Jet plane, cell phone, fiber-optic cable. With these we bridge the distances. The “New” World and the “Old” are drawn ever closer. Yet on this Columbus Day the gulf between Worlds seems wider than ever. It’s widely claimed that all of us have entered a New World; that we are marked by the late events; changed: never to be the same. So it was for those who held these shores five hundred years ago, when strange craft and strange men came from the sea to give the world a new name. Even so, the peoples of this continent did not own the land, and had only come here ten, fifteen, at most twenty thousand years before. A mere moment ago, in geologic time.
No one is native to America.
No one is native to this fallen World.
We are all here as exiles, trying to piece together what was broken in the Beginning.

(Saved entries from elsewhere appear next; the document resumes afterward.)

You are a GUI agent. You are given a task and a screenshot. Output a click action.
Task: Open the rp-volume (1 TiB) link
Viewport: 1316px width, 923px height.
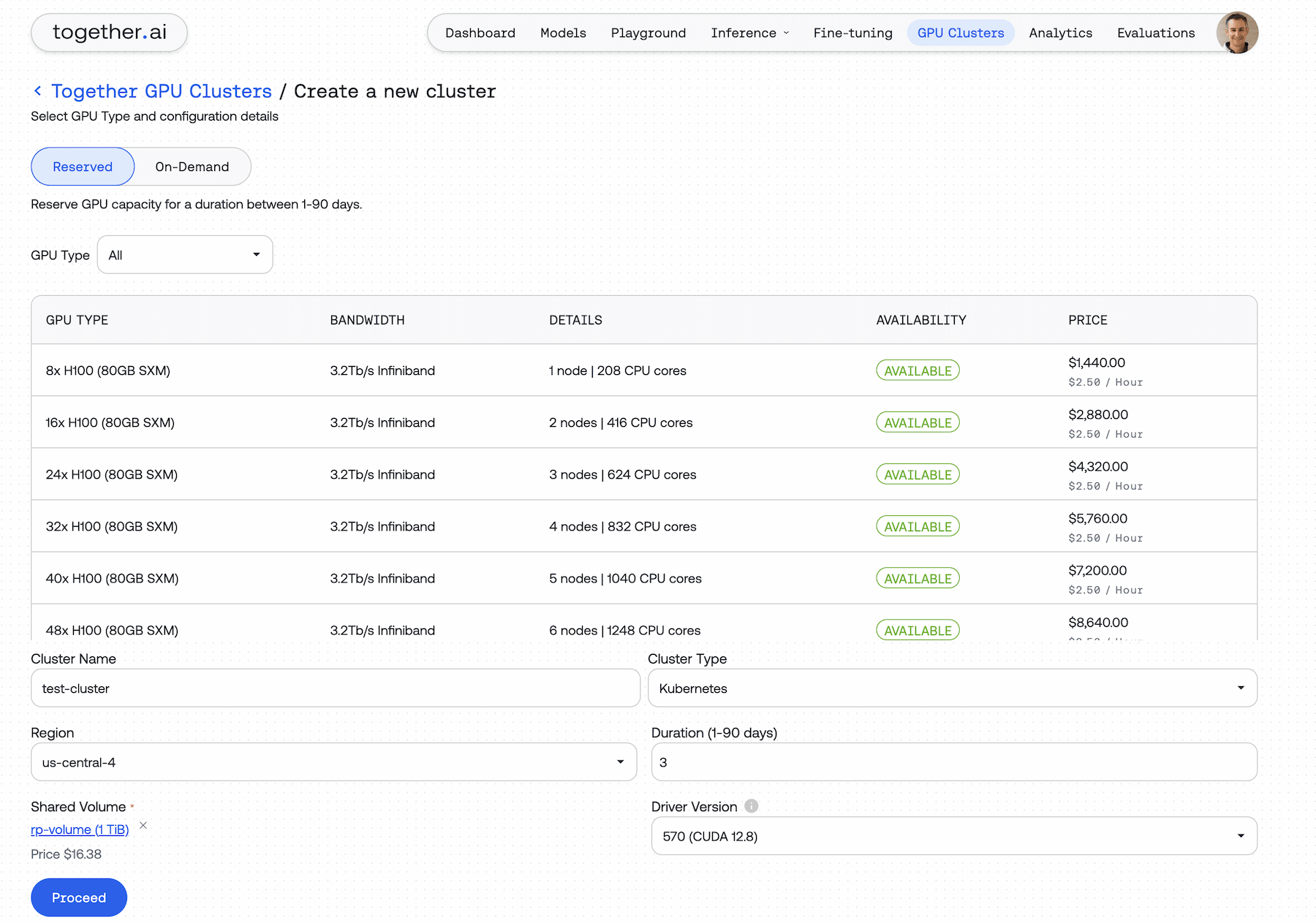point(80,829)
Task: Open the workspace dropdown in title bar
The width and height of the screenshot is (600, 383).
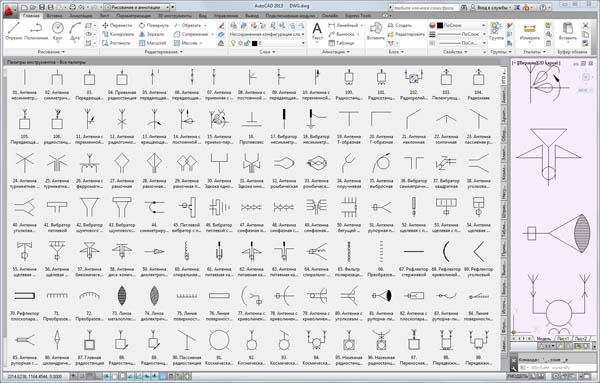Action: pos(139,7)
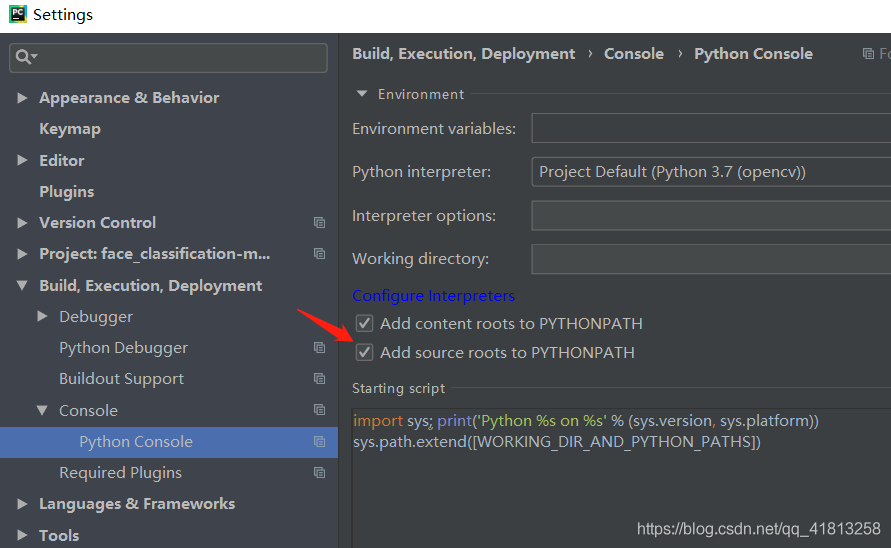Image resolution: width=891 pixels, height=548 pixels.
Task: Open the Configure Interpreters link
Action: click(433, 296)
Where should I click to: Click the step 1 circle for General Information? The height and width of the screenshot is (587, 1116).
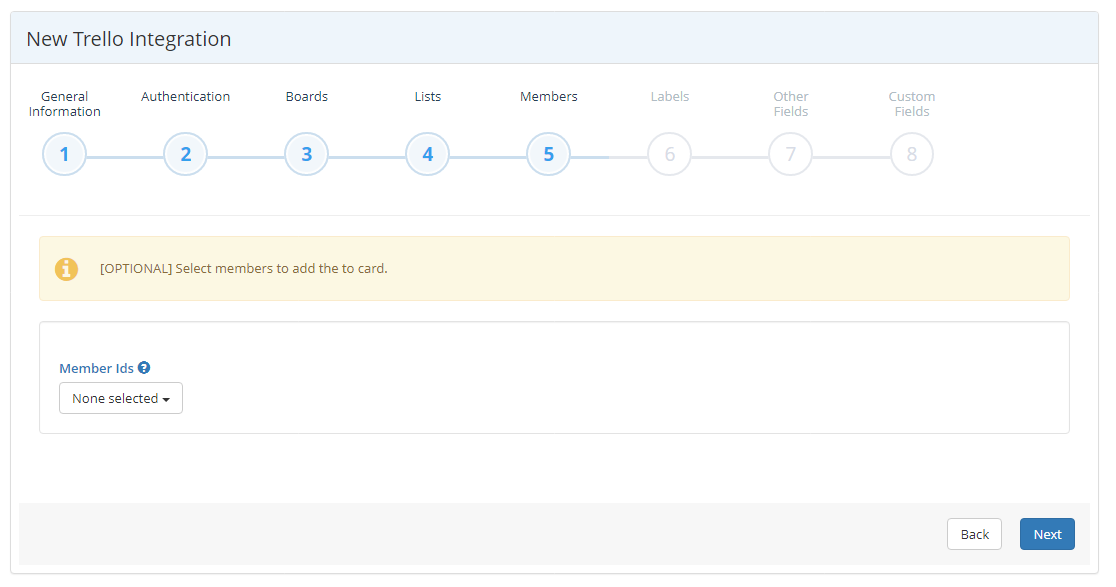coord(64,154)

One way by which we join, instead of sunder, is through our relationship with the Land. Itinerant animals though we may be, we do come to identify with the places we inhabit. Not that we own the Land, but we establish a bond with it. Not that the Land owns us, but it gives us Life, and continuity, if we tend it with Love. If we rape it, despoiling while returning nothing, it becomes the Wasteland, where Life cannot survive.

Half a millennium after the European arrival, we have grown close to this Land. The places where we are born, where we grow up, where we live out our lives; these are as close to Home as we will ever come in this World.
Ancestry not withstanding.

Still, Old World names are strewn about out landscape, bespeaking our nostalgia for a deeper, truer Home. We do not find it in any particular place, though our language leads us back to Britain. We live in the New York, not the true York, but we are closer here to Rome, and Troy, and to other names which remind us that our Home is located among ideas and meanings, as much as in places.

We even honor a few of the old “Indian” names, remembering the people who were not Indian, and were not native, but were here before we came.
I think it’s worth recalling that confrontation, as we contemplate our actions another half way round the world.
I don’t think anyone is proud of the way we behaved back then, but the assumptions of the time now seem so outlandish as to absolve us of current guilt.
How could we think that we had the right to come to a place and just take over?
We certainly wouldn’t do that now.
It must have been a different World.
But it’s always a different World;
mere Time excusing a blindness that’s enduring.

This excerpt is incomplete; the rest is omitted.